Clio has taught education courses at the college level and has a Ph.D. in curriculum and instruction.

As a preschool teacher, you know that having strong interactions with your young students is a major aspect of your job. This lesson gives you some ideas about how to make each interaction meaningful and effective.

Teacher-Student Interactions

At Sunnytown Preschool, parents know that their young children are in good hands. The director, Lindsay, tells each family with certainty that their children will be known, heard, and respected at her school. Children at Sunnytown learn at their own pace, make strong and lasting relationships with peers, and trust their teachers implicitly, even during hard times.

What is it that makes education at Sunnytown so meaningful? Lindsay believes that the key is for teachers to know how to interact, or mutually relate, with preschool-aged students. When teachers know how to interact effectively with the children in their care, children can relax, learn, be themselves, and form strong connections. Lindsay knows that there are some key features of effective student-teacher interactions in the preschool environment.

Individualizing Interactions

First of all, Lindsay helps Sunnytown teachers remember that preschool students really benefit most from individualized, or one-on-one, interactions. Many young children are overwhelmed by interactions that happen in a large group, and it matters to them tremendously that their teachers and caregivers take the time to know and be with them as individuals. Individualizing interactions means:

  • Spending solid amounts of one-on-one time talking to, listening to, and playing with each child in the preschool classroom
  • Planning activities specifically designed to meet individual students' needs
  • Working slowly and gradually to help students know and respect one another and make friends with each other as individuals
  • Showing each child that they are known by their teachers and that their presence in the classroom truly matters

Interacting Through Play

Play is one of the most important components of the daily Sunnytown schedule, and Lindsay knows that the amount of time they devote to free and semi-structured play helps make for more effective interactions. After all, young children learn through play, and they often communicate their needs and interests through play as well.

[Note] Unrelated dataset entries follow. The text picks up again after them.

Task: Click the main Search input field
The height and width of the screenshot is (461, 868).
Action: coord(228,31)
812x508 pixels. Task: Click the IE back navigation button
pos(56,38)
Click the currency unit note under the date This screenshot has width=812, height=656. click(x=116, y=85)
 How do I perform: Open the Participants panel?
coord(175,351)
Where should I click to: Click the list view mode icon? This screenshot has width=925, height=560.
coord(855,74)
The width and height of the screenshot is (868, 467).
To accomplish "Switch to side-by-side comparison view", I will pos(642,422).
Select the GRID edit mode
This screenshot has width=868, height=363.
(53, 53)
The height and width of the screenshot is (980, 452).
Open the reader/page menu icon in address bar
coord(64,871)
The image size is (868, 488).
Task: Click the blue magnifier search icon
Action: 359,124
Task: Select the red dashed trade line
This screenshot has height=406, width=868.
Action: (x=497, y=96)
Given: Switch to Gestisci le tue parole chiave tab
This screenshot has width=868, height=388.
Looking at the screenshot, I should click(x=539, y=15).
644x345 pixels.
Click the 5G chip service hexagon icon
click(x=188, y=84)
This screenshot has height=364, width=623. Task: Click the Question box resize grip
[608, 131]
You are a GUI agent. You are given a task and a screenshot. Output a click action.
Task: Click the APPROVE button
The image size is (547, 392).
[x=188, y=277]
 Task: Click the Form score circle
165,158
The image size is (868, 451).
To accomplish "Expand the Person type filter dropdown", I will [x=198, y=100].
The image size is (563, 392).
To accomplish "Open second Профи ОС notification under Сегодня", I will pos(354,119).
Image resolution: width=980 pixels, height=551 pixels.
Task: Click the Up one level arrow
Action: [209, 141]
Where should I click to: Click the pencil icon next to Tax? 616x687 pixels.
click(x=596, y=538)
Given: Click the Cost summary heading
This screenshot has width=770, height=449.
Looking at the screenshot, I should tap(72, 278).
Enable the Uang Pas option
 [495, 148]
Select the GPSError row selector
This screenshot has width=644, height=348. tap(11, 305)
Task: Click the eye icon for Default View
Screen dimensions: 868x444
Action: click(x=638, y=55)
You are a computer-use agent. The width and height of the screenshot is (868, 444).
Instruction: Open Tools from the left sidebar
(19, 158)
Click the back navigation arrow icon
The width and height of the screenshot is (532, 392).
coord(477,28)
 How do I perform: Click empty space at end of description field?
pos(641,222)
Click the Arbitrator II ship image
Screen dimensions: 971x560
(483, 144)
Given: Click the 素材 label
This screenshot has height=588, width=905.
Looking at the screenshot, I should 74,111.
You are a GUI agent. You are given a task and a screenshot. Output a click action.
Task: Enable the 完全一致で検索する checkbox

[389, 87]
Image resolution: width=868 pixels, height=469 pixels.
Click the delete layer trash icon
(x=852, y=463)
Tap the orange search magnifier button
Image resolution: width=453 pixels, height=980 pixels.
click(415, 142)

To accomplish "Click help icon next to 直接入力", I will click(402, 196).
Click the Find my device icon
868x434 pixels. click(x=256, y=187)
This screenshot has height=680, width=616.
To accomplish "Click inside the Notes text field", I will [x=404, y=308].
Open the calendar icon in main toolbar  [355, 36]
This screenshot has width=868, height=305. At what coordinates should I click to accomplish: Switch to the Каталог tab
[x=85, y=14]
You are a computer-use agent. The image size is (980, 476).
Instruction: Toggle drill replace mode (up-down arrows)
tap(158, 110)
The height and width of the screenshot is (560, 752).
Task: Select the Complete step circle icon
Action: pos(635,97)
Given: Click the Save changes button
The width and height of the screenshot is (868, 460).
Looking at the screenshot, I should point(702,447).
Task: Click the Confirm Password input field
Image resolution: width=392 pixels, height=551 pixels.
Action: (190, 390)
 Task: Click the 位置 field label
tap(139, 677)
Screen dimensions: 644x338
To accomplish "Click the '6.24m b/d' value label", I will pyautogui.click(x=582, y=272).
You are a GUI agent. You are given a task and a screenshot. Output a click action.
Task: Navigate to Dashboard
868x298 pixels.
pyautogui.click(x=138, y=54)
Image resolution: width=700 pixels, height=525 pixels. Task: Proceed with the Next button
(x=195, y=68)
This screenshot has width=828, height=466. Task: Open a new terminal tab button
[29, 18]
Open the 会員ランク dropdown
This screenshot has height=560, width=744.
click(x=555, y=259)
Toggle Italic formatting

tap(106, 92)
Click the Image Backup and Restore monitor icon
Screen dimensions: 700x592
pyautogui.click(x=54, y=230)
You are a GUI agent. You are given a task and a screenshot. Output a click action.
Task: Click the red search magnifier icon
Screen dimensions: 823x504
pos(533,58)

When Sunnytown children are playing, teachers are deeply involved. They listen, watch, document, and sometimes participate in children's play. By following children's lead as they play and facilitating strong environments for play, Sunnytown teachers get to know the students better and can interact with them in ways they can really understand and relate to.

Body Level, Language Level

Sometimes, interactions in the preschool environment get challenging, such as when a child is struggling with separation, when a child is behaving badly, or when children get into intense conflicts with one another. Lindsay reminds her teachers regularly that these challenges are developmentally appropriate; in other words, there is nothing surprising or concerning about these encounters.